During the training, the error of the model is tested every {ref}disp_freq <training/disp_freq>
training steps with the batch used to train the model and with {ref}numb_btch <training/validation_data/numb_btch>
batches from the validating data. The training error and validation error are printed correspondingly in the file {ref}disp_file <training/disp_file>
(default is lcurve.out
). The batch size can be set in the input script by the key {ref}batch_size <training/training_data/batch_size>
in the corresponding sections for training and validation data set. An example of the output
# step rmse_val rmse_trn rmse_e_val rmse_e_trn rmse_f_val rmse_f_trn lr
0 3.33e+01 3.41e+01 1.03e+01 1.03e+01 8.39e-01 8.72e-01 1.0e-03
100 2.57e+01 2.56e+01 1.87e+00 1.88e+00 8.03e-01 8.02e-01 1.0e-03
200 2.45e+01 2.56e+01 2.26e-01 2.21e-01 7.73e-01 8.10e-01 1.0e-03
300 1.62e+01 1.66e+01 5.01e-02 4.46e-02 5.11e-01 5.26e-01 1.0e-03
400 1.36e+01 1.32e+01 1.07e-02 2.07e-03 4.29e-01 4.19e-01 1.0e-03
500 1.07e+01 1.05e+01 2.45e-03 4.11e-03 3.38e-01 3.31e-01 1.0e-03
The file contains 8 columns, form left to right, are the training step, the validation loss, training loss, root mean square (RMS) validation error of energy, RMS training error of energy, RMS validation error of force, RMS training error of force and the learning rate. The RMS error (RMSE) of the energy is normalized by number of atoms in the system. One can visualize this file by a simple Python script:
import numpy as np
import matplotlib.pyplot as plt
data = np.genfromtxt("lcurve.out", names=True)
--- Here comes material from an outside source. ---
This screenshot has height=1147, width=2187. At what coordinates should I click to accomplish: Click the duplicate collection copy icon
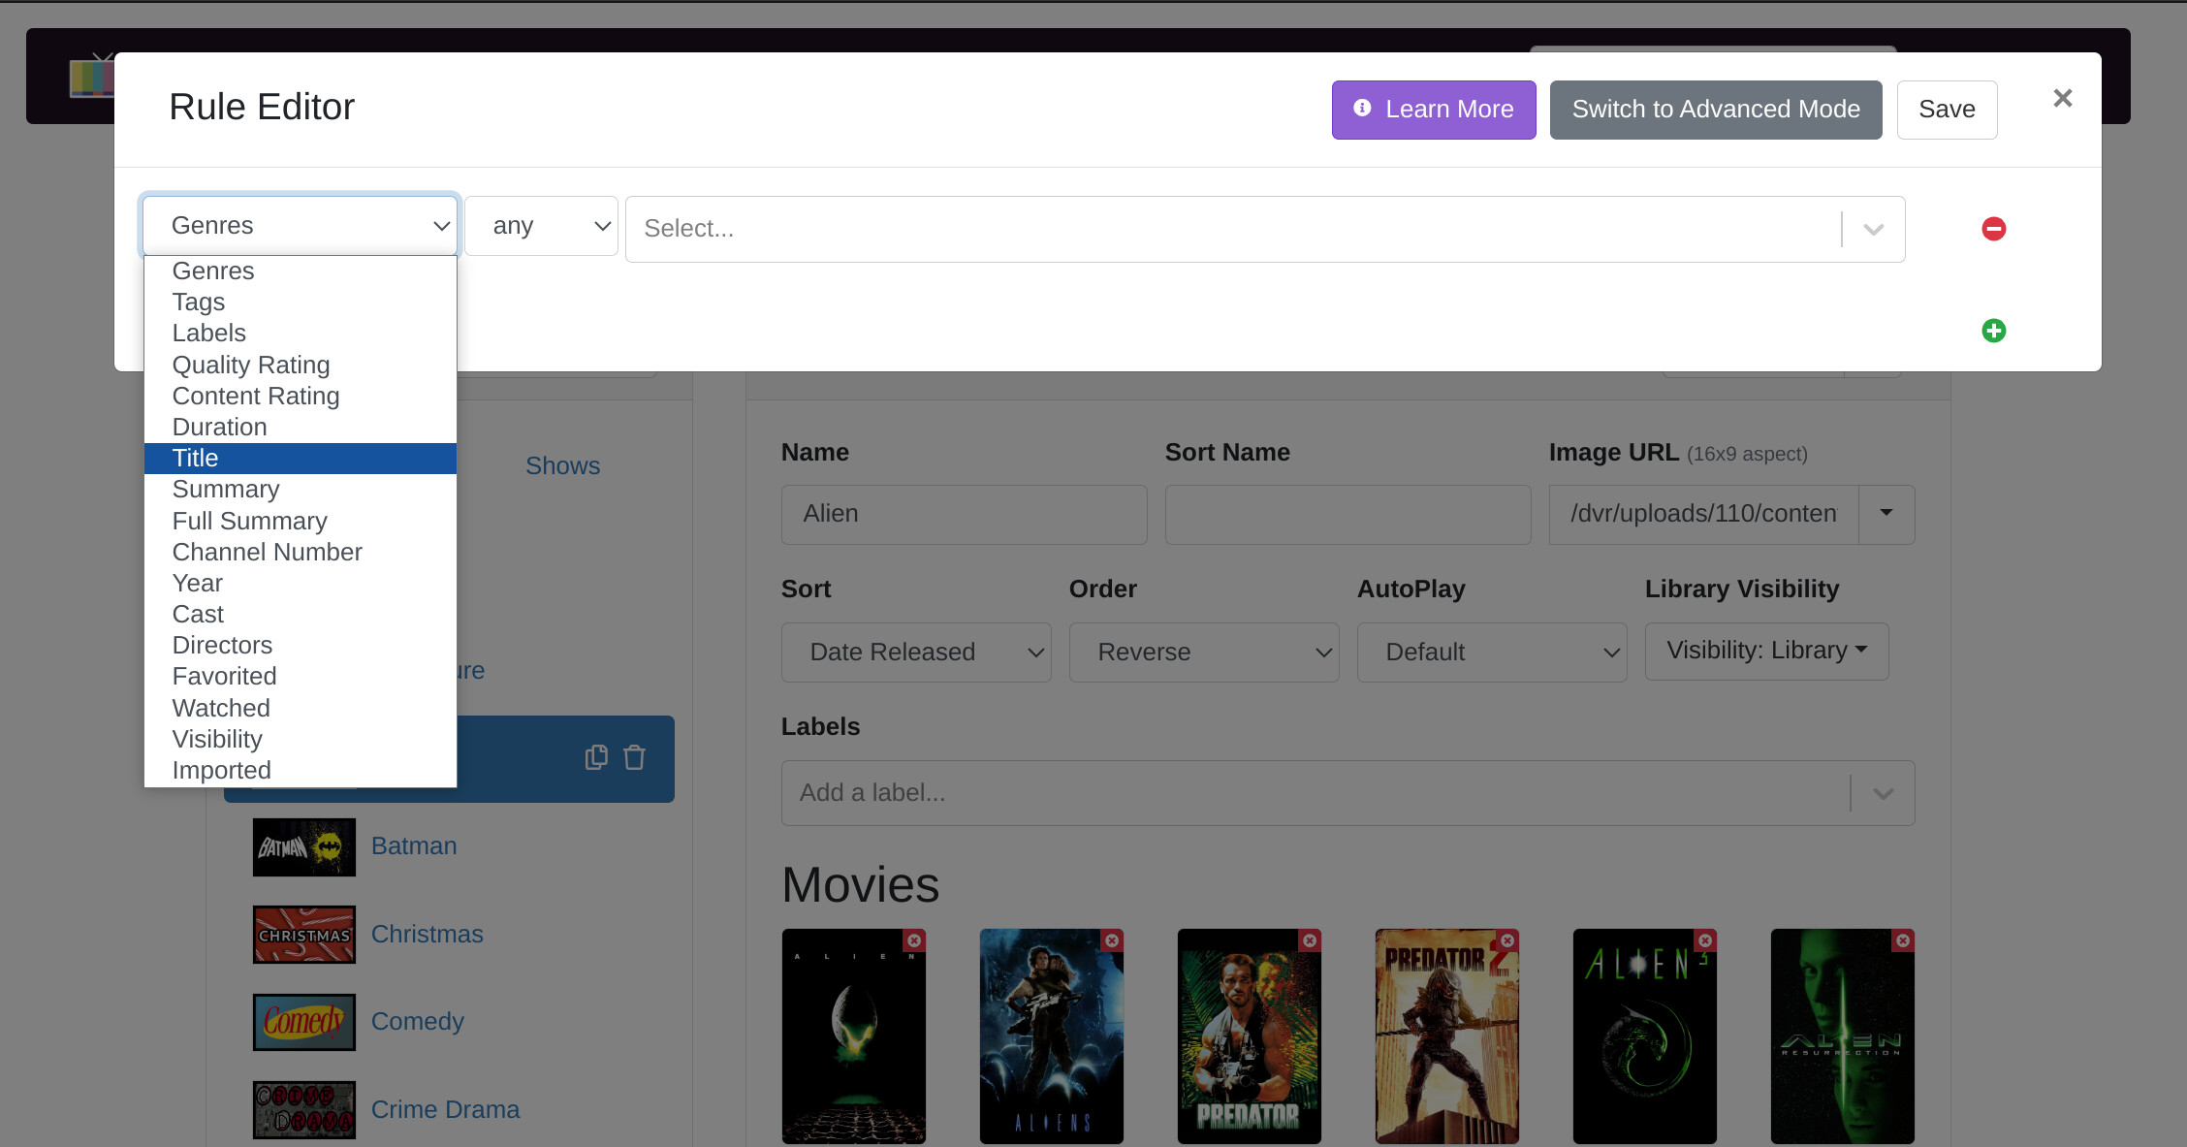pyautogui.click(x=596, y=757)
for name in data.dtype.names[1:-1]:
plt.plot(data['step'], data[name], label=name)
plt.legend()
plt.xlabel('Step')
plt.ylabel('Loss')
plt.xscale('symlog')
plt.yscale('log')
plt.grid()
plt.show()
Checkpoints will be written to files with prefix {ref}save_ckpt <training/save_ckpt>
every {ref}save_freq <training/save_freq>
training steps.
It is warned that the example water data (in folder examples/water/data
) is of very limited amount, is provided only for testing purpose, and should not be used to train a production model.